• **INSTRUCTIONS TO FOLLOW**:
Write back each entry precisely as it is given.

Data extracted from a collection
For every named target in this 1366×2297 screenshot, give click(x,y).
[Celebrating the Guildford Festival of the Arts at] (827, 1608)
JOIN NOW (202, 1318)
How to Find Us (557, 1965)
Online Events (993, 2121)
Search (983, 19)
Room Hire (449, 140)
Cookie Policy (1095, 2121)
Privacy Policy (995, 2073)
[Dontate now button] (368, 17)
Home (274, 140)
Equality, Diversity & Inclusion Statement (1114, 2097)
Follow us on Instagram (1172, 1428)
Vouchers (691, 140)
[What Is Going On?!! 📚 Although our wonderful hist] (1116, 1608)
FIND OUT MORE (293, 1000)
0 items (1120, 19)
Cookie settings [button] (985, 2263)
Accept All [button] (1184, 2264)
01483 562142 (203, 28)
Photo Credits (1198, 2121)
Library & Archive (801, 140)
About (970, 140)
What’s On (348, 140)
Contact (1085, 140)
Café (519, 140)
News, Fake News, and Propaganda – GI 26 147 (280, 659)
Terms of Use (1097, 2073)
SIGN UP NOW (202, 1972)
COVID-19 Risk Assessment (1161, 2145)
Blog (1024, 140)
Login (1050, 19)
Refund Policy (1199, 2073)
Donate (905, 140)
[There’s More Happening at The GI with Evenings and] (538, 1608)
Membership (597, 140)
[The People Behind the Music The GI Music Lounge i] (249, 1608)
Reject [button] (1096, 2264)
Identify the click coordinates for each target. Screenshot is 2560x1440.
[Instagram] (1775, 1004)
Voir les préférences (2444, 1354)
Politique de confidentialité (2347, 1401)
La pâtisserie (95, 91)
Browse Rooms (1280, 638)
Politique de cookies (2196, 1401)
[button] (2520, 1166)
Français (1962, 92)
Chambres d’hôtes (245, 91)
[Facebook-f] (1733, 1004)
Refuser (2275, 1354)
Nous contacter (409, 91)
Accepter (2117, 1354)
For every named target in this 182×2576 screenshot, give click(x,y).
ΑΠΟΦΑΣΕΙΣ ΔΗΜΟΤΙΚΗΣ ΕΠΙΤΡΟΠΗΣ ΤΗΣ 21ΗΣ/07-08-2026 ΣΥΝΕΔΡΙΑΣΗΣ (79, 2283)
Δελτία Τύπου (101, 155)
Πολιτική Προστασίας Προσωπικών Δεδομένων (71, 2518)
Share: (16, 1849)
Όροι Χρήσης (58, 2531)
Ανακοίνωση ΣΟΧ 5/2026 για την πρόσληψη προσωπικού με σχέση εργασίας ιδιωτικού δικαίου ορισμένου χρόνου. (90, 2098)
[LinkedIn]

• **OUTPUT FOR THIS TASK**:
For every named target in this 1366×2297 screenshot, give click(x,y).
[Celebrating the Guildford Festival of the Arts at] (827, 1608)
JOIN NOW (202, 1318)
How to Find Us (557, 1965)
Online Events (993, 2121)
Search (983, 19)
Room Hire (449, 140)
Cookie Policy (1095, 2121)
Privacy Policy (995, 2073)
[Dontate now button] (368, 17)
Home (274, 140)
Equality, Diversity & Inclusion Statement (1114, 2097)
Follow us on Instagram (1172, 1428)
Vouchers (691, 140)
[What Is Going On?!! 📚 Although our wonderful hist] (1116, 1608)
FIND OUT MORE (293, 1000)
0 items (1120, 19)
Cookie settings [button] (985, 2263)
Accept All [button] (1184, 2264)
01483 562142 (203, 28)
Photo Credits (1198, 2121)
Library & Archive (801, 140)
About (970, 140)
What’s On (348, 140)
Contact (1085, 140)
Café (519, 140)
News, Fake News, and Propaganda – GI 26 147 (280, 659)
Terms of Use (1097, 2073)
SIGN UP NOW (202, 1972)
COVID-19 Risk Assessment (1161, 2145)
Blog (1024, 140)
Login (1050, 19)
Refund Policy (1199, 2073)
Donate (905, 140)
[There’s More Happening at The GI with Evenings and] (538, 1608)
Membership (597, 140)
[The People Behind the Music The GI Music Lounge i] (249, 1608)
Reject [button] (1096, 2264)
Identify the click coordinates for each target. Screenshot is 2560x1440.
[Instagram] (1775, 1004)
Voir les préférences (2444, 1354)
Politique de confidentialité (2347, 1401)
La pâtisserie (95, 91)
Browse Rooms (1280, 638)
Politique de cookies (2196, 1401)
[button] (2520, 1166)
Français (1962, 92)
Chambres d’hôtes (245, 91)
[Facebook-f] (1733, 1004)
Refuser (2275, 1354)
Nous contacter (409, 91)
Accepter (2117, 1354)
For every named target in this 182×2576 screenshot, give click(x,y).
ΑΠΟΦΑΣΕΙΣ ΔΗΜΟΤΙΚΗΣ ΕΠΙΤΡΟΠΗΣ ΤΗΣ 21ΗΣ/07-08-2026 ΣΥΝΕΔΡΙΑΣΗΣ (79, 2283)
Δελτία Τύπου (101, 155)
Πολιτική Προστασίας Προσωπικών Δεδομένων (71, 2518)
Share: (16, 1849)
Όροι Χρήσης (58, 2531)
Ανακοίνωση ΣΟΧ 5/2026 για την πρόσληψη προσωπικού με σχέση εργασίας ιδιωτικού δικαίου ορισμένου χρόνου. (90, 2098)
[LinkedIn]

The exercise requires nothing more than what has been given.